Estrogens are the main hormones that drive menopausal symptoms because they have such a huge impact on multiple body systems. Most notably, estrogens play a large role on the normal functioning of most neural circuits in the brain, especially those concerned with memory, mood, multitasking, temperature control, attention and mental quickness. When estrogen levels decline, this is often described as a “brain fog.” Indeed, two-thirds of elderly people (men and women) with Alzheimer’s disease – that vicious disease that steals our memory – are women not on hormone therapy, compared to 50% for those on hormone therapy. Estrogen also prevents bone loss and reduces the risk of osteoporosis. It is also associated with lower risk of cardiovascular events because they increase HDL (good cholesterol), decrease LDL (bad cholesterol) and aid in the decrease of blood pressure and plaque removal from arteries. It also improves insulin sensitivity, reducing the risk of developing diabetes. Too much estrogen, known as estrogen dominance, is associated with growth of ductal cells in the breast, the inner lining of the uterus and fat cells. This can lead to the potential for breast and uterine cancer and weight gain. As noted above, this is not realized in BHRT because levels are monitored closely, and very low doses are required.
Progesterone, in its natural state, provides a balancing act for estrogen, antagonizing the estrogen growth effects. It is also neuroprotective and helps with anxiety and sleep. It also offers cardiovascular protection, aides in the function of thyroid hormone, and improves bone strength and libido.

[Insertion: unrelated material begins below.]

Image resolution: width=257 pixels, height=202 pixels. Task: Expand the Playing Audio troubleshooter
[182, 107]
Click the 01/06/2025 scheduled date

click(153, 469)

As noted above, BHRT is usually compounded into an economic cream and applied by an easy-to-use “click” container. A small amount of testosterone is often added to a women’s cream for physical, mental and sexual energy if required. The hormones applied to the skin are absorbed predominantly into the lymphatic system to circulate around the body and very little of it ends up in the blood stream. As a result, all topical hormone replacement, including gels and creams intended for men, are monitored by measured levels in saliva (a byproduct of lymph) about 4-6 weeks after starting them. Sometimes, the prescription needs to be changed to avoid estrogen dominance, but within 4-6 months the hormones are usually balanced according to what the body needs for optimal function. It usually takes 4-6 weeks to experience the effects of BHRT once started, but once balanced, it reestablishes the normal hormone functions amongst all the sex hormones resulting in improved vitality, mental and sexual energy, bone strength, sugar control, heart protection and decreased risk for breast cancer with fewer side effects compared to synthetic pharmaceutical hormones.